産業機械のルーツを知ることはロボットのルーツを知ることと同じだ。
ロボットの語源は以前にも書いたが、1920年にチェコの劇作家だった人が人造人間を表現するために
使ったことがきっかけと言われています。
また、産業用ロボットとしての概念は特許の出願がきっかけになったと言われています。
日本の産業用ロボットの開発と実用化がスタートしたのは1960年代の高度成長期であり
労働力不足を埋めるためのものとして当初は力が入れられていたのでした。
そもそも機械と道具は何が違うのか?この質問に回答できる人はかなり少ないと思います。
機械は人間にかわってパワーを発生させることができるモーターなど動力を持っている、ということでしょうか。
それに対して、道具であるのこぎりやかんなは人間自らが動力力とならなくてはいけませんよね。
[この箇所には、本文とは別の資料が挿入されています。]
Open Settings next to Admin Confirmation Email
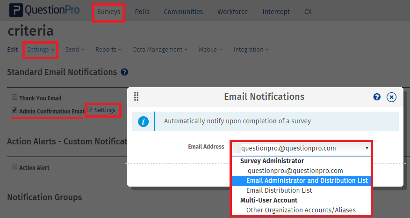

この点が大きな
違いだと言えます。
道具が発展したのが機械であり、さらに機械が発展したのが産業機械であったり自動機であったりするのです。
一般的に産業機械の分野では
1970年代が実用化時代
1980年代が生産システムへの活用、応用
といった年代として位置づけられています。
当然のことながら、産業機械と産業そのものとは常にリンクしながら発展を繰り返してきているのです。
産業が少量多品種となった現在、産業機械の技術も同様に少量多品種を開発することに役立つようなもの、
つまりより複雑な操作を実現させるための知能部分、マイクロコンピューターのウェイトがあがってきているということなのです。